> **Data supplied**
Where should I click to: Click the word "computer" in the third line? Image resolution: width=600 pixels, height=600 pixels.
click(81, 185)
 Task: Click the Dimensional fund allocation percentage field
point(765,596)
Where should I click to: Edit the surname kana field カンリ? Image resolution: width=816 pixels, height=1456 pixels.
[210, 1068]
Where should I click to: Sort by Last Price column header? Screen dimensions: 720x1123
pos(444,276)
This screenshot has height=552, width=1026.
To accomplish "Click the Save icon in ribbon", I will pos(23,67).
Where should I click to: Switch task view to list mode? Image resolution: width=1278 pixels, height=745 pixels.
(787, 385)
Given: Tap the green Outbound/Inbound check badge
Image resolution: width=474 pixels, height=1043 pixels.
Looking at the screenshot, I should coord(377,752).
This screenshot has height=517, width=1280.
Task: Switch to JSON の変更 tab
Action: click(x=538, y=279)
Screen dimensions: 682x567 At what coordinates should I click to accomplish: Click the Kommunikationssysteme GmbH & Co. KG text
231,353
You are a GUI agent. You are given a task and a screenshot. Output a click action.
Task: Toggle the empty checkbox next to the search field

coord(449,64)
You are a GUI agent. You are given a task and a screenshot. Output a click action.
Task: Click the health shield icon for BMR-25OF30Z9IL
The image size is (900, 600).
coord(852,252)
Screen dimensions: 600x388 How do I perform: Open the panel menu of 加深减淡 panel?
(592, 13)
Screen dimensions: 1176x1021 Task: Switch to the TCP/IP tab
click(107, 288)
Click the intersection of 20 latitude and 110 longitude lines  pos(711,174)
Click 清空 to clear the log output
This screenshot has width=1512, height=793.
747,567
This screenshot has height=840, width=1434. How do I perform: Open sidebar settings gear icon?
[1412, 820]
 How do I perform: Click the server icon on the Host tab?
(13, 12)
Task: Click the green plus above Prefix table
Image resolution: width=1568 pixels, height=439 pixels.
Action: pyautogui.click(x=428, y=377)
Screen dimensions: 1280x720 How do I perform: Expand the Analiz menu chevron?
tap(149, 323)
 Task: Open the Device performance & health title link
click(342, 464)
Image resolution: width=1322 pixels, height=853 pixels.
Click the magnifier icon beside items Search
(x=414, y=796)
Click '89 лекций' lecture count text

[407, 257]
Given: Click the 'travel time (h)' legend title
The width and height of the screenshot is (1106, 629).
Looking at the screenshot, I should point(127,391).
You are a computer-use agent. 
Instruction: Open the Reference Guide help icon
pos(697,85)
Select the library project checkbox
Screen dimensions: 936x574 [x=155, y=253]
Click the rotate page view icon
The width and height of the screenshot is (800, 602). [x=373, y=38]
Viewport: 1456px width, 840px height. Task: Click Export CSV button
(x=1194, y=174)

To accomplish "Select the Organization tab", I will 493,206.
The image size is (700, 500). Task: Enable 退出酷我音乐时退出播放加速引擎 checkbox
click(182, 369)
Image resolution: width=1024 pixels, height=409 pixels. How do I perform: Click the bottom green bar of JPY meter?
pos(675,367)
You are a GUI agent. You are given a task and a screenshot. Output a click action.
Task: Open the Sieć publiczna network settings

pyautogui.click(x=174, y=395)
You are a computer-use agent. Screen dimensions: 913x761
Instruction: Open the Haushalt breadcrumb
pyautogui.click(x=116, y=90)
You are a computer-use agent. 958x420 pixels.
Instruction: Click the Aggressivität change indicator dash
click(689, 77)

> **Description of the task**
Restate the listing in full, word for word.

> **Finished exercise**
Where should I click to: Click the word "computer" in the third line? Image resolution: width=600 pixels, height=600 pixels.
click(81, 185)
 Task: Click the Dimensional fund allocation percentage field
point(765,596)
Where should I click to: Edit the surname kana field カンリ? Image resolution: width=816 pixels, height=1456 pixels.
[210, 1068]
Where should I click to: Sort by Last Price column header? Screen dimensions: 720x1123
pos(444,276)
This screenshot has height=552, width=1026.
To accomplish "Click the Save icon in ribbon", I will pos(23,67).
Where should I click to: Switch task view to list mode? Image resolution: width=1278 pixels, height=745 pixels.
(787, 385)
Given: Tap the green Outbound/Inbound check badge
Image resolution: width=474 pixels, height=1043 pixels.
Looking at the screenshot, I should coord(377,752).
This screenshot has height=517, width=1280.
Task: Switch to JSON の変更 tab
Action: click(x=538, y=279)
Screen dimensions: 682x567 At what coordinates should I click to accomplish: Click the Kommunikationssysteme GmbH & Co. KG text
231,353
You are a GUI agent. You are given a task and a screenshot. Output a click action.
Task: Toggle the empty checkbox next to the search field

coord(449,64)
You are a GUI agent. You are given a task and a screenshot. Output a click action.
Task: Click the health shield icon for BMR-25OF30Z9IL
The image size is (900, 600).
coord(852,252)
Screen dimensions: 600x388 How do I perform: Open the panel menu of 加深减淡 panel?
(592, 13)
Screen dimensions: 1176x1021 Task: Switch to the TCP/IP tab
click(107, 288)
Click the intersection of 20 latitude and 110 longitude lines  pos(711,174)
Click 清空 to clear the log output
This screenshot has width=1512, height=793.
747,567
This screenshot has height=840, width=1434. How do I perform: Open sidebar settings gear icon?
[1412, 820]
 How do I perform: Click the server icon on the Host tab?
(13, 12)
Task: Click the green plus above Prefix table
Image resolution: width=1568 pixels, height=439 pixels.
Action: pyautogui.click(x=428, y=377)
Screen dimensions: 1280x720 How do I perform: Expand the Analiz menu chevron?
tap(149, 323)
 Task: Open the Device performance & health title link
click(342, 464)
Image resolution: width=1322 pixels, height=853 pixels.
Click the magnifier icon beside items Search
(x=414, y=796)
Click '89 лекций' lecture count text

[407, 257]
Given: Click the 'travel time (h)' legend title
The width and height of the screenshot is (1106, 629).
Looking at the screenshot, I should point(127,391).
You are a computer-use agent. 
Instruction: Open the Reference Guide help icon
pos(697,85)
Select the library project checkbox
Screen dimensions: 936x574 [x=155, y=253]
Click the rotate page view icon
The width and height of the screenshot is (800, 602). [x=373, y=38]
Viewport: 1456px width, 840px height. Task: Click Export CSV button
(x=1194, y=174)

To accomplish "Select the Organization tab", I will 493,206.
The image size is (700, 500). Task: Enable 退出酷我音乐时退出播放加速引擎 checkbox
click(182, 369)
Image resolution: width=1024 pixels, height=409 pixels. How do I perform: Click the bottom green bar of JPY meter?
pos(675,367)
You are a GUI agent. You are given a task and a screenshot. Output a click action.
Task: Open the Sieć publiczna network settings

pyautogui.click(x=174, y=395)
You are a computer-use agent. Screen dimensions: 913x761
Instruction: Open the Haushalt breadcrumb
pyautogui.click(x=116, y=90)
You are a computer-use agent. 958x420 pixels.
Instruction: Click the Aggressivität change indicator dash
click(689, 77)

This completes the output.